Now i ask, she walked out on me about 4 months ago. I'm over her, but slowly getting back to normalcy. However, it seems she has been back to her old "single" self from week 1 of leaving me. Why in the hell would she be acting like this? I have been doing the 180 and haven't talked to her since. It seems she was wanting to live the single life from day 1. Why in the heck did she even marry me and put me through this crap?

I'm going through a healing process right now and my STBXW is living the life. Pretty pathetic people can be.


----------



## PBear (Nov 16, 2010)

I don't know your background, but who initiated the separation/split? Sometimes one spouse will go through the grieving process for the relationship even before the subject of ending it comes up. AKA "checking out". 

C
_Posted via Mobile Device_


----------



## legiox (Sep 2, 2012)

She left me. Said she wasn't happy after almost 4 years together. Never cheated on her and was very faithful to her. I did have some issues (not helping around house enough and spending to much time on computer), but i was addressing those issues through counseling. However, she seems to have made her mind up without even trying.


----------



## I'mInLoveWithMyHubby (Nov 7, 2011)

Her behavior is due to not being emotionally connected when she walked out. I'm very sorry.

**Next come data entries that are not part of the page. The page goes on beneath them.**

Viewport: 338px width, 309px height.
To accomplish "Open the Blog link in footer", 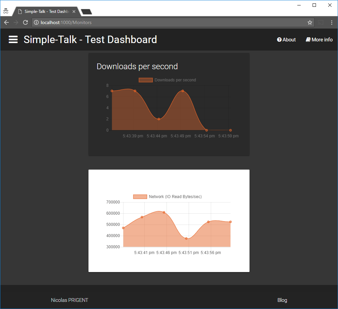I will coord(282,300).
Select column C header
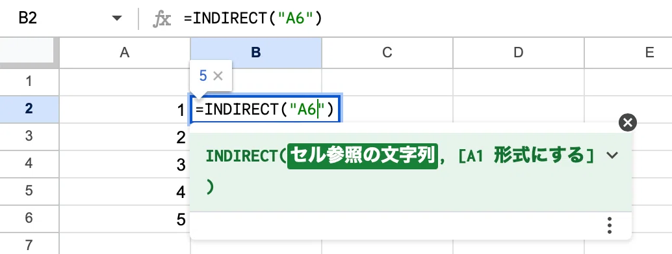The image size is (672, 254). (387, 53)
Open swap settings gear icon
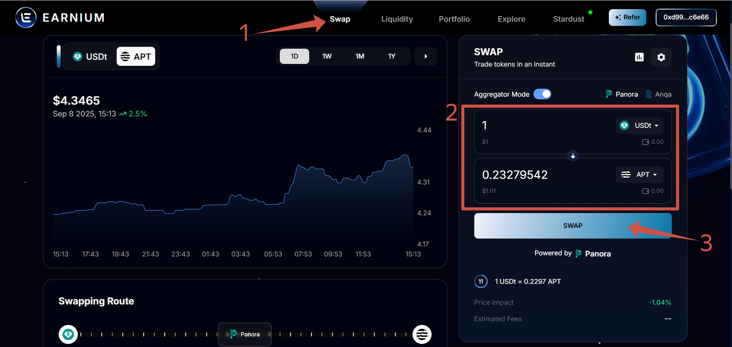732x347 pixels. 661,57
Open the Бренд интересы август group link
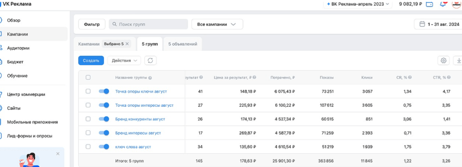 [x=138, y=133]
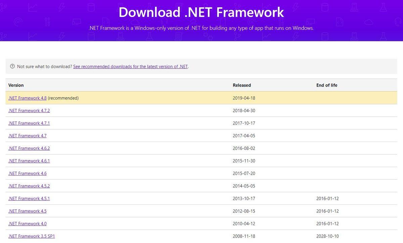Open .NET Framework 4.0 download link

[x=27, y=224]
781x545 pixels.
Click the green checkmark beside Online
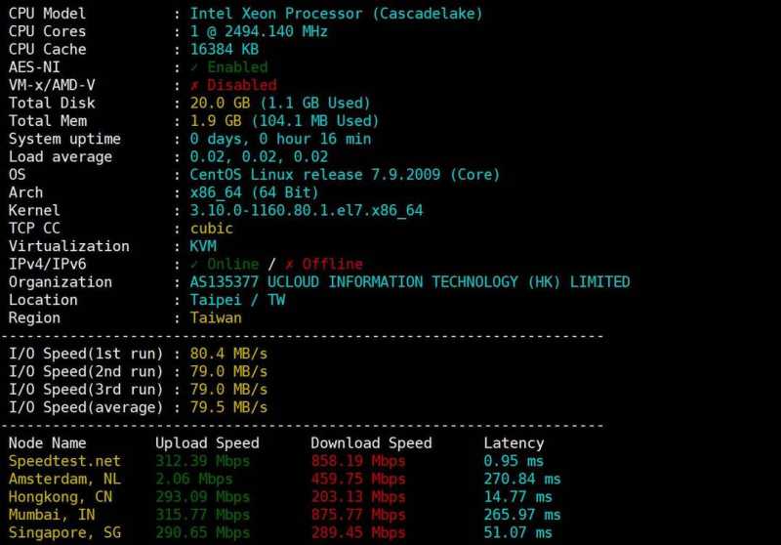(x=194, y=264)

She moved on prior to walking out.


----------



## legiox (Sep 2, 2012)

I find that pretty pathetic then. I knew her for 7+ years in total. How can someone just let go like that without even trying? Geez


----------



## BigMac (Oct 29, 2012)

I'mInLoveWithMyHubby said:


> Her behavior is due to not being emotionally connected when she walked out. I'm very sorry.
> 
> She moved on prior to walking out.


Why the women does that ? Why they don't simply say - hey, I'm not happy with A,B,C etc and try to work the things out ?


----------



## legiox (Sep 2, 2012)

BigMac said:


> Why the women does that ? Why they don't simply say - hey, I'm not happy with A,B,C etc and try to work the things out ?

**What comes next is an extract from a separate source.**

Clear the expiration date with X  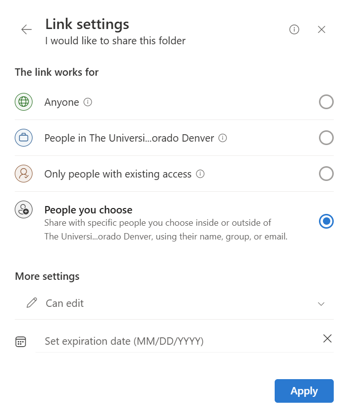[x=327, y=338]

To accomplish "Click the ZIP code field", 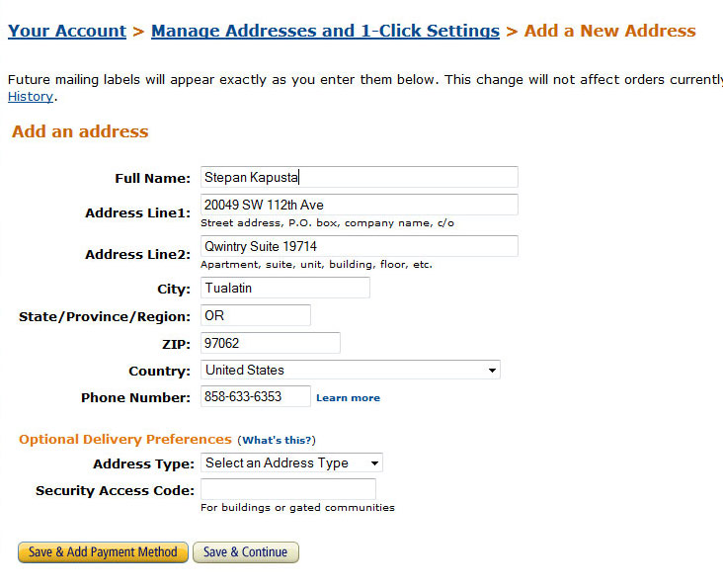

^^ yes please answer the question for me. She never once asked me to go to third party counseling for my "supposed" problems...she had some of her own btw. She just walked out on a thursday, told me she loved me and wanted to work it out, then 4 days later she comes packing all her crap up and moving everything out.


----------



## I'mInLoveWithMyHubby (Nov 7, 2011)

BigMac said:


> Why the women does that ? Why they don't simply say - hey, I'm not happy with A,B,C etc and try to work the things out ?


I did it because my ex h was unfaithful and abusive. The damage was done and unrepairable. Living like that was pure hell. He's much worse now then 19 years ago. I did meet someone absolutely wonderful a few years after my divorce. 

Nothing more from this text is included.